Alternatively, if the awake request is only done when a blocking syscall is done, doesn't it then suffer from the problem that a random buggy library function could request an awake without then doing a blocking syscall (due to whatever logic bug), so then when the process does a blocking syscall that it expects to block indefinitely, it instead gets a syscall with a timeout?

Wouldn't it be better for the awake syscall to take another syscall as a parameter (pretty simple to do in assembly and should be provided as a C library wrapper), in order to guarantee atomicity?

2 comments

> Wouldn't it be better for the awake syscall to take another syscall as a parameter (pretty simple to do in assembly and should be provided as a C library wrapper), in order to guarantee atomicity?

Plus in this case the awake call could be named something more intuitive (like syscall_with_timeout or whatever).

> Plus in this case the awake call could be named something more intuitive

This is an interesting objection.

I find awake/awakened/forgivewkp intuitive names, but I'm not a native English speaker.

I'm not going to add the syscall parameter (I considered and discarded that option during the analysis), but I welcome suggestions for a better naming.

Awake in itself is intuitive in some contexts, but it doesn't seem to describe the semantics you want in this case. First of all it's not obvious that it's related to syscalls. Secondly it doesn't really mean the process is guaranteed to awake after the specified time - if the syscall doesn't block or finishes faster, the process might well stay sleeping at the alleged awaking time. Someone who doesn't know all the details will easily get the wrong idea.
Jehanne hacker here.

> doesn't this suffer from a race condition?

This is a good question I should probably clarify in the article as it has been asked before but I can't answer in that forum (see https://lobste.rs/s/fqilcv/simplicity_awakes#c_8pvo0s).
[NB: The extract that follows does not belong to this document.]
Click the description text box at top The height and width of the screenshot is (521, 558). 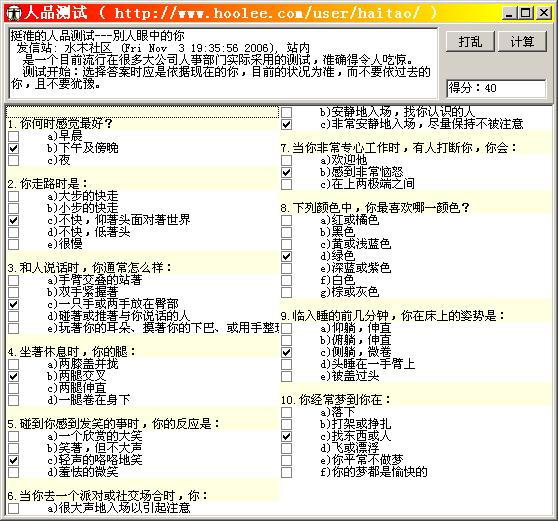(x=223, y=63)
To prevent race conditions the wakeup can occur only during a blocking system call (not even all, some cannot be interrupted to avoid unintuitive side effects).
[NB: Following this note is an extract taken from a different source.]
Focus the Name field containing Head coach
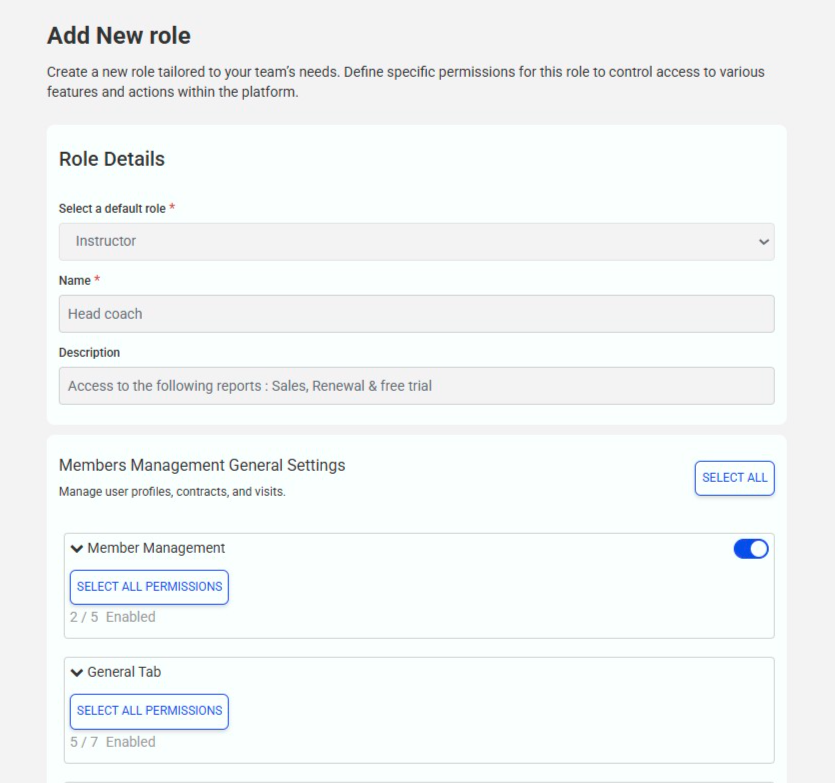Screen dimensions: 835x783 click(416, 314)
> it then suffer from the problem that a random buggy library function could request an awake without then doing a blocking syscall (due to whatever logic bug), so then when the process does a blocking syscall that it expects to block indefinitely, it instead gets a syscall with a timeout?

This is by design.

The awake idiom described in the article is pretty simple: if you book a time slice you must release it if it didn't expire.

The operating system cannot prevent userspace bugs.

> Wouldn't it be better for the awake syscall to take another syscall as a parameter

This is an option I discarded during the analysis.

It's a matter of trade offs: an additional argument would increase the complexity a lot. In particular, you would need to maintain a map of syscall->wakeups in userspace if you want to be able to `forgivewkp` the right one. And, on successful completion of a sequence of syscalls, you would have to `forgivewkp` all unexpired wakeup in such map.

Thus a single addictional parameter would largely increase the complexity both of the kernel implementation and of the user space code, making several bugs harder to reproduce.